CCFA’s Gut Microbiome
Another project that aims to study intestinal microbes involved in disease is the Gut Microbiome Initiative, launched late last month by the Crohn’s and Colitis Foundation of America.
The foundation is funding the research of Jeff Gordon, director of Washington University School of Medicine’s Center for Genome Sciences, with approximately $1 million this year, a CCFA spokesperson told In Sequence last week. The project also involves collaborators at the University of Colorado at Boulder.
In total, the CCFA wants to invest several million dollars in the three-year initiative, according to the spokesperson.
Gordon told In Sequence this week that his group has been studying relationships between gut microbes and their hosts for several years, most recently working with 454’s sequencing technology.
Although the NIH-funded Human Microbiome Project will focus on disease in this and other areas as well, most of its grants will only be awarded next year.

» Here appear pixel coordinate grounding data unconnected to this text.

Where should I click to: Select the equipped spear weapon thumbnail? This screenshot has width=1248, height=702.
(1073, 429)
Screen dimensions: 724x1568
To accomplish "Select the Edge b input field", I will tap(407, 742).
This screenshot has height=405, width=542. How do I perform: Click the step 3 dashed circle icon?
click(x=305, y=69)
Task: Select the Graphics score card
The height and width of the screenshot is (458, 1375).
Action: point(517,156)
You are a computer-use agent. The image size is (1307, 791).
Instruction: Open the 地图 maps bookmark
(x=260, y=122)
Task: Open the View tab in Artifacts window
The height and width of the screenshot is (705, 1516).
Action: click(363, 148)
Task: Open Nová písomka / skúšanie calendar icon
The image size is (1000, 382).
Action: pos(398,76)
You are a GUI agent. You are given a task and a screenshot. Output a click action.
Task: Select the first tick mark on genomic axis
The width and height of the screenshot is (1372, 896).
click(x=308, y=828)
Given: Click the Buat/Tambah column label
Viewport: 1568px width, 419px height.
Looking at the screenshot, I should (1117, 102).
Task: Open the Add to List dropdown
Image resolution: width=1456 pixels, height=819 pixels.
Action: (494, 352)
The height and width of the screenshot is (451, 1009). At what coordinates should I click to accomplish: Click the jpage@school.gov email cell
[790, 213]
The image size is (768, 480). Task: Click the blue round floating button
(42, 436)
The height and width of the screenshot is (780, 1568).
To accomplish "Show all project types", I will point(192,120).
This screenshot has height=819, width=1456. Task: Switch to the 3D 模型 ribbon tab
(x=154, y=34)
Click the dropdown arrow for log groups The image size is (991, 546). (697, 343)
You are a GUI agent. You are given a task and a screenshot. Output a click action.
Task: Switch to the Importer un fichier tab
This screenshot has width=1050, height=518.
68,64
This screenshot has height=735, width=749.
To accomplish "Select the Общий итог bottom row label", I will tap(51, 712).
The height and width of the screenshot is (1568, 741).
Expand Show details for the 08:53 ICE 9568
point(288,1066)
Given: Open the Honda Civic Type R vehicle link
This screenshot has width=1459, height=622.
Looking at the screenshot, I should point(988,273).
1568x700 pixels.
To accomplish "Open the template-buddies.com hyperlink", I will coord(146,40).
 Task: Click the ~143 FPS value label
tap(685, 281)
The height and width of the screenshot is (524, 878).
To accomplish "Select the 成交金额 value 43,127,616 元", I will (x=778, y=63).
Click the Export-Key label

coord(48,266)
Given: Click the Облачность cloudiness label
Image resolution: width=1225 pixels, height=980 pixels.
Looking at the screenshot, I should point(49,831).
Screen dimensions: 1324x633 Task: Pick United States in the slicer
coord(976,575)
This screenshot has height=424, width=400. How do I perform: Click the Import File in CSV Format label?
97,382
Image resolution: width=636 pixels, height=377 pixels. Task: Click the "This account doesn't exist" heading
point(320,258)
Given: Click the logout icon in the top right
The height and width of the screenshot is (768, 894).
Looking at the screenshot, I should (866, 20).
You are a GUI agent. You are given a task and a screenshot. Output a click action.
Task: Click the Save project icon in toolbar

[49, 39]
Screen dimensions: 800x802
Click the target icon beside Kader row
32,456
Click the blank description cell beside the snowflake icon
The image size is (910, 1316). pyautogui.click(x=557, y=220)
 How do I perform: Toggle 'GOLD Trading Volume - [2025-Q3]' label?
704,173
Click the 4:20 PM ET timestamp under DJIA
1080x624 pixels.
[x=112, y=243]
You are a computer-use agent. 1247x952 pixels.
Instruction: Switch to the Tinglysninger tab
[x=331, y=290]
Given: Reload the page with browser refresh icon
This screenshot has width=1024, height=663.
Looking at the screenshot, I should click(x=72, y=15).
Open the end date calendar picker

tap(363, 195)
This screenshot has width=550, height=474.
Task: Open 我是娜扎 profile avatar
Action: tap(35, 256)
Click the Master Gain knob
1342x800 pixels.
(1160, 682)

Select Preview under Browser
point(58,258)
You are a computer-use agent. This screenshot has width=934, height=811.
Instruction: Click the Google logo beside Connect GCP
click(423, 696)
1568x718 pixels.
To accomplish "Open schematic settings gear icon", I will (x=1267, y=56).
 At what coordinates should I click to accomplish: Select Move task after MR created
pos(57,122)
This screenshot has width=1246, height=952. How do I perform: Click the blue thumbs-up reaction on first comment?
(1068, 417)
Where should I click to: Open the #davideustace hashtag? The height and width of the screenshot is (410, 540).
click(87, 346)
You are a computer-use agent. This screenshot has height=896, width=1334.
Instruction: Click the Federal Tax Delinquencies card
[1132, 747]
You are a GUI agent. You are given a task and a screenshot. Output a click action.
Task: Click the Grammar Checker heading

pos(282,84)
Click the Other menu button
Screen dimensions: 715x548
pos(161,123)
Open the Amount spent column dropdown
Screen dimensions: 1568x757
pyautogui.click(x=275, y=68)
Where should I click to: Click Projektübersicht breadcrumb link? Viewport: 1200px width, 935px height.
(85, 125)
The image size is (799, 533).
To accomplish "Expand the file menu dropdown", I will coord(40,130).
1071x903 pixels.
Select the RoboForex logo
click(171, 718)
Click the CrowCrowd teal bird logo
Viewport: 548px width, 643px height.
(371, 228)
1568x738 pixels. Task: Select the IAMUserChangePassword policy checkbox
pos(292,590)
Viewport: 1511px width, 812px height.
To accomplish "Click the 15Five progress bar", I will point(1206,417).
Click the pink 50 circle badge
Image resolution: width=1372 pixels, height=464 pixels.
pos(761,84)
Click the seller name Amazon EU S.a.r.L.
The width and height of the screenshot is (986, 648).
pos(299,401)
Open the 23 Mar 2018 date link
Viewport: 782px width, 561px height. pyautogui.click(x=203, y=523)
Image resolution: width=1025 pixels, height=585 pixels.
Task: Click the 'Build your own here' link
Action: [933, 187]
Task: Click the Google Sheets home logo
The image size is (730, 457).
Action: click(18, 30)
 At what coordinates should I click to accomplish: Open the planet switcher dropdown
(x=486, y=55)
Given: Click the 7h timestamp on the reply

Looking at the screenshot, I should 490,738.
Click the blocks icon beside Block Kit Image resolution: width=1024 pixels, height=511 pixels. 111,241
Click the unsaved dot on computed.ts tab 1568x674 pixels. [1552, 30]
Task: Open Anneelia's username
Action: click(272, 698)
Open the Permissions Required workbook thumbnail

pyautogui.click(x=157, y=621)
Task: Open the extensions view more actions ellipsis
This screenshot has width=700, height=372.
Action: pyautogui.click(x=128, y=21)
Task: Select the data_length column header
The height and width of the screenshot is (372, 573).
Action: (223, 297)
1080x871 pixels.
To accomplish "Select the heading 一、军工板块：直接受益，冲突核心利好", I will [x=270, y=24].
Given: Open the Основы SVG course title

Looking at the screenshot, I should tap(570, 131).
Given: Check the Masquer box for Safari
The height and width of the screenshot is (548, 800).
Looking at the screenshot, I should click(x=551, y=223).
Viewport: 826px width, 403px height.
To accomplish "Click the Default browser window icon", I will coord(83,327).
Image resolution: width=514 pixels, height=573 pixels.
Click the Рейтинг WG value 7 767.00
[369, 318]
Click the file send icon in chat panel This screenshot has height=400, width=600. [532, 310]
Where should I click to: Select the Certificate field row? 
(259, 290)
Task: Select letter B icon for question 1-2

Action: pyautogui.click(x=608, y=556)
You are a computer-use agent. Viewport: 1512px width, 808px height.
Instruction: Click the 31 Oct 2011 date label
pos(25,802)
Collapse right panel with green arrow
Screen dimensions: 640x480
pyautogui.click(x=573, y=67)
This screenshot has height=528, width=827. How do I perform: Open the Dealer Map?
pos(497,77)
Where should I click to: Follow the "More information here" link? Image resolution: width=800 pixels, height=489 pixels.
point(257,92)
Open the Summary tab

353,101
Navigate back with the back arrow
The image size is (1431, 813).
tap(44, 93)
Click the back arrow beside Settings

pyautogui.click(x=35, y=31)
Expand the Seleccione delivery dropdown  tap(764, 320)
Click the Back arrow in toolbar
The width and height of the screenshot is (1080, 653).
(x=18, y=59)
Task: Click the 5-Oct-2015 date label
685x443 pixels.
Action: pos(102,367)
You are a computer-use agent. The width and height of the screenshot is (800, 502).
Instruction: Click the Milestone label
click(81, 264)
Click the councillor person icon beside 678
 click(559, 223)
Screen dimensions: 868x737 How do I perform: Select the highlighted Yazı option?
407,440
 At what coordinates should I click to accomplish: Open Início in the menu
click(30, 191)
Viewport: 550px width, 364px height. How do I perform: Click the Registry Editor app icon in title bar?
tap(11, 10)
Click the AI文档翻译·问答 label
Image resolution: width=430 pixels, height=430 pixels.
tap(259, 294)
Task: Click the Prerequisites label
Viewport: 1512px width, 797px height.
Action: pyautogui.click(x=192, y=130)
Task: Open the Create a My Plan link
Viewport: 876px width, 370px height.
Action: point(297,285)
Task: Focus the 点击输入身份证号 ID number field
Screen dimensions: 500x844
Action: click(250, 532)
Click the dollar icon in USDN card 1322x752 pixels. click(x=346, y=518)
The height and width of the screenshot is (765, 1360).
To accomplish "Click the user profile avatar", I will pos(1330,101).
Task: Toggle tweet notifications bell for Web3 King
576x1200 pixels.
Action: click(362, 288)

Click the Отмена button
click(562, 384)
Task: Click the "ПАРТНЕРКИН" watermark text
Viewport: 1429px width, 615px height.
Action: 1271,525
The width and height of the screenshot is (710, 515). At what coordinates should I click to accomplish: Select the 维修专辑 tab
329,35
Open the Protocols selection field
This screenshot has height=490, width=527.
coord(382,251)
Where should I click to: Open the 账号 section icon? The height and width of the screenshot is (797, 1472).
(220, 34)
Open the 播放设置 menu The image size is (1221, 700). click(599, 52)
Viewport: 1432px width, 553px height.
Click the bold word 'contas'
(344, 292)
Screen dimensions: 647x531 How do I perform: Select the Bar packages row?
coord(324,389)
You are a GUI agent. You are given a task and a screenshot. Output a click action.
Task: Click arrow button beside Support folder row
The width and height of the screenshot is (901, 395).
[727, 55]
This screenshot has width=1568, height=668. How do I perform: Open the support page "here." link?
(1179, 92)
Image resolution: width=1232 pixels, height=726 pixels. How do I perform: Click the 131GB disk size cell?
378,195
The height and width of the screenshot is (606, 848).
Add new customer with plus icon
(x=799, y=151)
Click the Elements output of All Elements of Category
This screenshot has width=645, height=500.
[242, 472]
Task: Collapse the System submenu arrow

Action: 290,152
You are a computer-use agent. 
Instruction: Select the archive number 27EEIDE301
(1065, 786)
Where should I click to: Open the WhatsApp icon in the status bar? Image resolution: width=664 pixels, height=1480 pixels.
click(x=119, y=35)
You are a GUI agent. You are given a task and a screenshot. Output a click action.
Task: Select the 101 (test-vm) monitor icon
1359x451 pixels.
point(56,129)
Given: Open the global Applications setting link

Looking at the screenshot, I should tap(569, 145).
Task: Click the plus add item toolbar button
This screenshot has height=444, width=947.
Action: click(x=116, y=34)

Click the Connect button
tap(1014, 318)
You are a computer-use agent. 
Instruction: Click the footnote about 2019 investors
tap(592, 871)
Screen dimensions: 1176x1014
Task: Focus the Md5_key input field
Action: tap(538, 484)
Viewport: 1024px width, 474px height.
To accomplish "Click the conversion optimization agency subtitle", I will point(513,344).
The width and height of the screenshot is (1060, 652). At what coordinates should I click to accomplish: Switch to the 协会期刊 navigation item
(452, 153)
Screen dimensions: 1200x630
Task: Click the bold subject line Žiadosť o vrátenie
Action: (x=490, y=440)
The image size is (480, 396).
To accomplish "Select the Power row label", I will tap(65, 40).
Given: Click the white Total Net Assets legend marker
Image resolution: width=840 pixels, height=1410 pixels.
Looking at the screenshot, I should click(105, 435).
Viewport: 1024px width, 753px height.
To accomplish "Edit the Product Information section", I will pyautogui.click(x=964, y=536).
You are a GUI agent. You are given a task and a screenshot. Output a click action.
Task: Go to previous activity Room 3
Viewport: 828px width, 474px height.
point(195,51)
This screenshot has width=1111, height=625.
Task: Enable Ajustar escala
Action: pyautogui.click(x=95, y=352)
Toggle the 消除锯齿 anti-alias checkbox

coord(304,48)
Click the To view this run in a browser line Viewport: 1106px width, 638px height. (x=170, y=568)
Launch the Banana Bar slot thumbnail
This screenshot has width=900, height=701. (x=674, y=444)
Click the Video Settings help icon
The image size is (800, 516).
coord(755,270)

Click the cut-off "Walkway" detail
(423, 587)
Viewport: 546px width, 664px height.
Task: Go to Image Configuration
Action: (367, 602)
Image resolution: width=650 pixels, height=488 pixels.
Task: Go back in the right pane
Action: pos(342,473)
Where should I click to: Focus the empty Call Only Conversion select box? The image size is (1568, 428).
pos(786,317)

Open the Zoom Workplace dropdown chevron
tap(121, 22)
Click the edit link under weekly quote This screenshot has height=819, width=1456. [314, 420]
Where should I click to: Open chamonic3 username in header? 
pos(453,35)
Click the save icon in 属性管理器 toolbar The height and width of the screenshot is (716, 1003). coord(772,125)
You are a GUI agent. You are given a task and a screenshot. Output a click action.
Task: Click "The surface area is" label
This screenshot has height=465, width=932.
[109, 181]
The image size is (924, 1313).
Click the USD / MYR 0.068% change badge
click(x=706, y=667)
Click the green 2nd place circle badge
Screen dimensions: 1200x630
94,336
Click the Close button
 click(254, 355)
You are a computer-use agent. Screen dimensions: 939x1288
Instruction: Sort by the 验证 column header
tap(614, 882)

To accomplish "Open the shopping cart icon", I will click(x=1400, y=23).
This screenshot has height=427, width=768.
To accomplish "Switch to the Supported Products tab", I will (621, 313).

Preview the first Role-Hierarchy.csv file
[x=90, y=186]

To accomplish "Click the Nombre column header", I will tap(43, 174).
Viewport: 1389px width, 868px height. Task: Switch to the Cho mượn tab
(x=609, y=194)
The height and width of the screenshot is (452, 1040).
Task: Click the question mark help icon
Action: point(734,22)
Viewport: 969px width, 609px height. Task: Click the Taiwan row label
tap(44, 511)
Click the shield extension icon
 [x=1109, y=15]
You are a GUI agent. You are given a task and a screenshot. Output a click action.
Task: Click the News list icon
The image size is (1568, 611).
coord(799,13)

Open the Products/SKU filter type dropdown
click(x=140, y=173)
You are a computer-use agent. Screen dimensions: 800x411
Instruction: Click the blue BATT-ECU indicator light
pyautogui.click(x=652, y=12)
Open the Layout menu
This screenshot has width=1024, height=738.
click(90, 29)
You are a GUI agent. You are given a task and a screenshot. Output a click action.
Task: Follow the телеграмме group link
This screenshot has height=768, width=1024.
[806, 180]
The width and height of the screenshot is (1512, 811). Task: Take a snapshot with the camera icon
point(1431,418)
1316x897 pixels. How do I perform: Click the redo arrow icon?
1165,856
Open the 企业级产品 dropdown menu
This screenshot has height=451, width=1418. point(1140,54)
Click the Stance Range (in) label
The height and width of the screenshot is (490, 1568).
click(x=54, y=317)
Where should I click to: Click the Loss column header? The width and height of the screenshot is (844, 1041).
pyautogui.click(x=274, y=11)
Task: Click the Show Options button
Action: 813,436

In the meantime, CCFA will “jump-start research in areas related to gut microbes and IBD,” Gordon said, focusing initially on ways how to best study and analyze gut microbiomes.
The CCFA knows that “it’s important [that] some basic studies of healthy populations be forthcoming so that we better understand the variations that exist within an individual and between individuals, before we try to correlate particular microbial community structures with a disease state,” Gordon said.
Under the CCFA’s grant, he and his colleagues plan to develop new experimental designs, techniques, and computational methods “that will be valuable to researchers who are interested in IBD,” he said.
For example, he and his colleagues will develop new computational methods to compare large datasets of 16S ribosomal RNA. “The amount of 16S ribosomal RNA sequences generated has accelerated dramatically, both in terms of the method and speed of generation of these sequences but also the size of the datasets,” he said. “There are a lot of challenges about how to deal with these large datasets.”
Last month, for example, his group published a study online in Science in which they compared 16S ribosomal RNA sequences from the human gut with those of 59 other mammalian species.
Gordon’s group also wants to develop tools to compare data from shotgun metagenomic studies. Most recently, his group has characterized the microbiomes of identical twins and their mothers, a study Gordon plans to publish soon. “One of the functions CCFA would like us to address is, what is the degree of variation in the microbial gene composition of communities, and what are the reference controls that should be used?”
Both Gordon and MetaHIT’s Ehrlich agree that there is room for several initiatives focusing on gut microbiomes. “There is so much to do,” Ehrlich said.
“I think that these efforts are complementary, not competitive,” said Gordon, who is also an advisor to MetaHIT. “It is very important to sample humans living under different conditions to understand how varied our microbial ecology is.”